In the context of a rapidly aging global population, influenza vaccine hesitancy among Chinese older adults remains a critical public health issue. Concurrently, the proliferation of digital health information has raised concerns about the negative effects of information overload and cyberchondria. However, the psychological pathways linking these digital phenomena to vaccine hesitancy, particularly for older adults, remain underexplored. This study aims to examine the association between health information overload on excessive online search (cyberchondria) and influenza vaccine hesitancy among Chinese older internet users. Grounded in the Stereotype Embodiment Theory (SET), the study specifically examines the mediating role of self-perceptions of aging. A self-reported online questionnaire was distributed to 791 Chinese internet users aged 55 or older. The research hypotheses were tested using Partial Least Squares Structural Equation Modeling (PLS-SEM) in SmartPLS. Results indicate that health information overload was significantly correlated with cyberchondria (β = 0.501, p < 0.001), psychological growth (β = -0.236, p < 0.001), physical change (β = -0.229, p < 0.001), and psychosocial loss (β = 0.254, p < 0.001).
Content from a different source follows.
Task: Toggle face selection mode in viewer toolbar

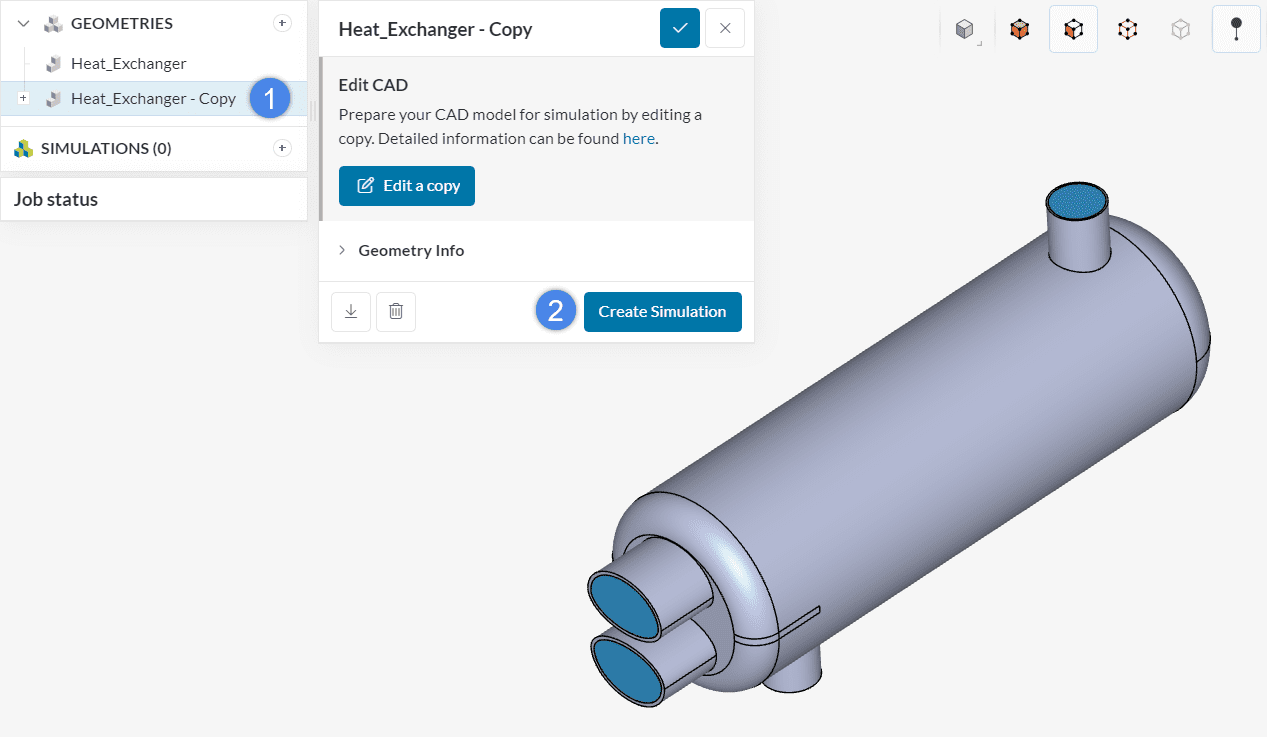Action: [x=1073, y=30]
Similarly, cyberchondria was a significant predictor of psychological growth (β = -0.184, p < 0.001), physical change (β = -0.312, p < 0.001), and psychosocial loss (β = 0.285, p < 0.001). Finally, physical change (β = -0.209, p < 0.001) and psychosocial loss (β = 0.247, p < 0.001) showed a significant statistical relationship with vaccine hesitancy. The findings highlight the critical importance of fostering positive aging attitudes in health communication strategies. Health practitioners and policymakers should develop age-friendly digital environments and educational campaigns that not only provide accurate information but also empower older adults to perceive aging more rationally, thereby potentially encouraging proactive health behaviors.